Nothing further occurred in this claim until the claimant, by letter dated April 27, 1978, requested the commissioner to make a “valuation of hearing loss, as to what partial payment disability” he would receive. By letter of May 23, 1978 the commissioner, alleging lack of jurisdiction, as above noted, refused to further consider the claim. Upon appeal to the appeal board, the commissioner’s ruling was affirmed. Thus, this appeal.
We conclude that W.Va. Code, 1931, 23-4-16, as amended, upon which the commissioner relied in holding that he was without jurisdiction, is not applicable to the instant case. That statute, on the date of the injury, provided, where pertinent:
*391The power and jurisdiction of the Commissioner over each case shall be continuing and he may from time to time, after due notice to the employer, make such modifications or changes with respect to former findings or orders as may be justified ... Provided, however, that no such modification or change may be made in any case in which no award has been made, except within three years after the date of injury ...

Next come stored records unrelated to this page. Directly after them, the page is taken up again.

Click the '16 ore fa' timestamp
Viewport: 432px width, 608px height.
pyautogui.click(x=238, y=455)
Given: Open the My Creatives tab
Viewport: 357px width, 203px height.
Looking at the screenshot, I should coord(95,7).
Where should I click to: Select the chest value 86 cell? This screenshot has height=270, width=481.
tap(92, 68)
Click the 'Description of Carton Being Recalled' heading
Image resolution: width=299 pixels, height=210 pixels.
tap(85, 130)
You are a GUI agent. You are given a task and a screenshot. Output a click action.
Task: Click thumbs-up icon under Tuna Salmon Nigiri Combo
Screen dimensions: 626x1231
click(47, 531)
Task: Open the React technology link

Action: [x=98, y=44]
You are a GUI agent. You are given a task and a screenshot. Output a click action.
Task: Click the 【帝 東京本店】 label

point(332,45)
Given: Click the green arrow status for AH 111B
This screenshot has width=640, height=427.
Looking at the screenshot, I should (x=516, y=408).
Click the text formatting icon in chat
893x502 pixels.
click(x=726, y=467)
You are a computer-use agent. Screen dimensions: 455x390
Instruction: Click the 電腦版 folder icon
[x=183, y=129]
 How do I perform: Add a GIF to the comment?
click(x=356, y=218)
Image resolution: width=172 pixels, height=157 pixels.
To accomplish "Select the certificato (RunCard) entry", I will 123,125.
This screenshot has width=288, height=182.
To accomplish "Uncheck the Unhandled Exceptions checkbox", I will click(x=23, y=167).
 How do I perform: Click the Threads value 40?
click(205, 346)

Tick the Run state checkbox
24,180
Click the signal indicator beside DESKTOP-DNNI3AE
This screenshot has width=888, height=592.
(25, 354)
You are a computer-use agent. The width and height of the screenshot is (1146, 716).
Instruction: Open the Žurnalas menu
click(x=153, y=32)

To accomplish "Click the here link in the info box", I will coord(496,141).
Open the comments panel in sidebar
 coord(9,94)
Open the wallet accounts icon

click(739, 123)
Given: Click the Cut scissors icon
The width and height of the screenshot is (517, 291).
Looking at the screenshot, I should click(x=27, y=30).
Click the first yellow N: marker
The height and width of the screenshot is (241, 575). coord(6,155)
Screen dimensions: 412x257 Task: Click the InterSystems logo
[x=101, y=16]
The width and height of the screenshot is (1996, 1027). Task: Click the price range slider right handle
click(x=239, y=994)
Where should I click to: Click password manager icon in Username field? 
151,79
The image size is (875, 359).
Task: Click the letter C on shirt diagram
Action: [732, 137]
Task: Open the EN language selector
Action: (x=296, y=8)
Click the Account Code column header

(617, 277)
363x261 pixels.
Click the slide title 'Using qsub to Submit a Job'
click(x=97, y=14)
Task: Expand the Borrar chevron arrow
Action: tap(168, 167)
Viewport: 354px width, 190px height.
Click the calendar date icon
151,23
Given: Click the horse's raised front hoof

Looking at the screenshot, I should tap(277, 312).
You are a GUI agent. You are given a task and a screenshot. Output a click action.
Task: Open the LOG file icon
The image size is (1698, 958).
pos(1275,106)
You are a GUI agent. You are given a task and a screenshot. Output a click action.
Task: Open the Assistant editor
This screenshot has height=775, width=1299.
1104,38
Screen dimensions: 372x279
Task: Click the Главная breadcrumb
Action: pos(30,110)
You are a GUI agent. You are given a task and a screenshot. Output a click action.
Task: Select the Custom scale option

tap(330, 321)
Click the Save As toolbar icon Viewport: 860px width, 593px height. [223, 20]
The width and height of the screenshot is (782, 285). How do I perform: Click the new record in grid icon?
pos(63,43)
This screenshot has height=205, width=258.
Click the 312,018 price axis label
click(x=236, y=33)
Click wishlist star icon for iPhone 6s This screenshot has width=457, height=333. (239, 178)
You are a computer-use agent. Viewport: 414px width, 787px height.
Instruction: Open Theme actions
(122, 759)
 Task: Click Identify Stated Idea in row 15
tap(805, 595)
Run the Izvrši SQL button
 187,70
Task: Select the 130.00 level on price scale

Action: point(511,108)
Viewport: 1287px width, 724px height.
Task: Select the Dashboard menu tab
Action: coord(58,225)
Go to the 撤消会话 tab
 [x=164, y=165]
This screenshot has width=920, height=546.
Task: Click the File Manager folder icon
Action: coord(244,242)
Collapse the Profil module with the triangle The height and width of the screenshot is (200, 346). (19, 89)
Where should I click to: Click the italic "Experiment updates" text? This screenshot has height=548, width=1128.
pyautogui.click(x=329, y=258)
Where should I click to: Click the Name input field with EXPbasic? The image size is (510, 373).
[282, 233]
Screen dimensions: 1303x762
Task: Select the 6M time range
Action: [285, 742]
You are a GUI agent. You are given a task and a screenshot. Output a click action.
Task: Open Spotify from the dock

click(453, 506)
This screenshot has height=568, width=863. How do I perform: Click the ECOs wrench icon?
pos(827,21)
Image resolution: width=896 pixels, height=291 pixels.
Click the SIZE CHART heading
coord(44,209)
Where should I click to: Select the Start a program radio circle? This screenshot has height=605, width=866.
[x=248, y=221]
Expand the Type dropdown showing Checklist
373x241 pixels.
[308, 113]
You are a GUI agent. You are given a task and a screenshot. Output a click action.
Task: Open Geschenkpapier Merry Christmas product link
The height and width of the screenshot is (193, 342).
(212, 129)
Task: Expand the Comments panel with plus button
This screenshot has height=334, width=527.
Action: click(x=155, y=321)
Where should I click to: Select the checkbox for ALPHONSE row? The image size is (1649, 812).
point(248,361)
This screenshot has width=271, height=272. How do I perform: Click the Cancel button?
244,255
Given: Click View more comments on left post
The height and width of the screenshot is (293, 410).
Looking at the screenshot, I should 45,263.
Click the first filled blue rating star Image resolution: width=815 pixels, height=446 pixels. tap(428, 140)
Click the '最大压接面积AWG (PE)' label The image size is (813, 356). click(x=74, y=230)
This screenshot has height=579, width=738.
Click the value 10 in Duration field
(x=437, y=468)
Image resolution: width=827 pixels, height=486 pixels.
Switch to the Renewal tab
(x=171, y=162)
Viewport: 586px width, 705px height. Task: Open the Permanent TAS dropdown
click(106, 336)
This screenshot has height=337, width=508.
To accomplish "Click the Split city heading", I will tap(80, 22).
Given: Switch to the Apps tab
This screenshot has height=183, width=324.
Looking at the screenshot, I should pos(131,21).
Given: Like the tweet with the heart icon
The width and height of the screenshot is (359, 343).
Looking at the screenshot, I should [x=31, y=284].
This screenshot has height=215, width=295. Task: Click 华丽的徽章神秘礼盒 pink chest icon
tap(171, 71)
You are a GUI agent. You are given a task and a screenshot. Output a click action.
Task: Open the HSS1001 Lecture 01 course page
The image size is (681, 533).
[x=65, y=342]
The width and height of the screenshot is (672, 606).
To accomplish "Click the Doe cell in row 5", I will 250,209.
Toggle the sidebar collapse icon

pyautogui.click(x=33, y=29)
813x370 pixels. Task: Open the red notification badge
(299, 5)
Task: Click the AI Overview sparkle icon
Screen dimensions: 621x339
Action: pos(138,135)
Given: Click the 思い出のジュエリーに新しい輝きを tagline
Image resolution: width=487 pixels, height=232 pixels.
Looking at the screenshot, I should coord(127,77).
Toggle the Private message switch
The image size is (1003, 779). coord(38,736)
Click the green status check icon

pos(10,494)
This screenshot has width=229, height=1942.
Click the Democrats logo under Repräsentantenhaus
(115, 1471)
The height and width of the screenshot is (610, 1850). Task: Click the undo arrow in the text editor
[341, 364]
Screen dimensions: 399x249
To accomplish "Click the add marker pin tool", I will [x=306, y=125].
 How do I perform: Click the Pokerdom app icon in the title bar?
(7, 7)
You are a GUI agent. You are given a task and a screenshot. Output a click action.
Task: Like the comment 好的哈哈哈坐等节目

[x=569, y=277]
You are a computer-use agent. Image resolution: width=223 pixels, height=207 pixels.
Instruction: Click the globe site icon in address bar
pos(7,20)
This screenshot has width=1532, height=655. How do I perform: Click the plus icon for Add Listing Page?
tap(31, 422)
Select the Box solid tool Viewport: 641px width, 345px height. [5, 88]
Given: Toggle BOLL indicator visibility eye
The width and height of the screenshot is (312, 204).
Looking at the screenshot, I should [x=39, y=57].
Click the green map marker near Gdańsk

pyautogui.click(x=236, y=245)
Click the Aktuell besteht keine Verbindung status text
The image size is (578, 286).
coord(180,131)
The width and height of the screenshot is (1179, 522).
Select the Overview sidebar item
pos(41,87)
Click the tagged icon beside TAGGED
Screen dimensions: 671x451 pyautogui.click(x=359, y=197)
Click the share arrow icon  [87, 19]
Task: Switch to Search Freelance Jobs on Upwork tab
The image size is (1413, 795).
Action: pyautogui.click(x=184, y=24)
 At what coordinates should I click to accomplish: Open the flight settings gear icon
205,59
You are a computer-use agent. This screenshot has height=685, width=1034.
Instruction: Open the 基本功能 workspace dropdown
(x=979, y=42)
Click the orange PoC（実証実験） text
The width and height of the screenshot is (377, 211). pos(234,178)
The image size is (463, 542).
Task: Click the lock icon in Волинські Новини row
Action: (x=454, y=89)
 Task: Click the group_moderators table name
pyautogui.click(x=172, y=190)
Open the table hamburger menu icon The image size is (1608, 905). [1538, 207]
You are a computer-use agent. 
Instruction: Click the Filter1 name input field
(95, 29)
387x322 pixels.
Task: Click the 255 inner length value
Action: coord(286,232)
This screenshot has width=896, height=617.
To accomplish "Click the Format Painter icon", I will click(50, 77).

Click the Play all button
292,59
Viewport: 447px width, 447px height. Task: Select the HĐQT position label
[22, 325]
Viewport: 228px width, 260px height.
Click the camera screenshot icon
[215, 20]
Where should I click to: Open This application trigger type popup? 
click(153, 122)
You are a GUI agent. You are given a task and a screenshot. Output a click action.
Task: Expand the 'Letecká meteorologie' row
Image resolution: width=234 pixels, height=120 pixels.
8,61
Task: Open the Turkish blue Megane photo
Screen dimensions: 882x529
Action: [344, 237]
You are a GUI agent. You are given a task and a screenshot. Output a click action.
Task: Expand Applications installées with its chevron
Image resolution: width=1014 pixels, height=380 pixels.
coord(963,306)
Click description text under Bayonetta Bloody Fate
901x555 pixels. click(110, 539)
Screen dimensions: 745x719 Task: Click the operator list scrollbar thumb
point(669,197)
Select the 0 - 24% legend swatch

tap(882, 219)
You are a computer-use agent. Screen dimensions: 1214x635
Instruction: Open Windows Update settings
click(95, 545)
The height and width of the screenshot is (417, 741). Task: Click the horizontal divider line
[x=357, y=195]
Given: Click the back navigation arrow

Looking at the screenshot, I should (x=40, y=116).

It has been amended to now provide that “no such modification or change may be made in any case in which no award has been made, except within five years after the date of the injury ...”
W.Va. Code, 1931, 23-4-16, as amended, does not apply to this case by reason of the following: (1) no “modification or change” of any order was made or attempted; (2) until the entry of the order on November 2, 1977, there was nothing to which a modification or change could apply; and (3) the time limitation contained in W.Va. Code, 1931, 23-4-16, as amended, applies only to the reopening of a claim previously closed by a final order of the commissioner.
The only order entered in this case, pertinent to this appeal, was that of the commissioner declaring the claim compensable. After litigation of this issue upon the employer’s protest, the November 2, 1977 order was entered and became subject to modification and change. This however, did not occur since no appeal was prosecuted therefrom by either party. The order of compensability became final and the claimant was then entitled to a valuation of his disability, if any. No attempt was made by the claimant to modify or change the order of com-pensability. The claimant only asked that the percentage of his disability be determined. The time limitation in the pertinent statute is inapposite in this circumstance.
Demonstrating further that the commissioner erroneously applied the above statute is Point 1 of the Syllabus in Craft v. State Compensation Director, and Amherst *392Coal Company, 149 W.Va. 28, 138 S.E.2d 422 (1964) wherein the Court said:
The time limitations contained in Code, 23-4-16, as amended, are applicable only to the reopening of a claim for workmen’s compensation benefits previously closed by a final order of the director.
This is not a reopening case. The claimant is not attempting to have his claim reopened. The order of com-pensability, entered by the commissioner, was favorable to him. It stands and he now desires only a determination of his disability. This, he is entitled to.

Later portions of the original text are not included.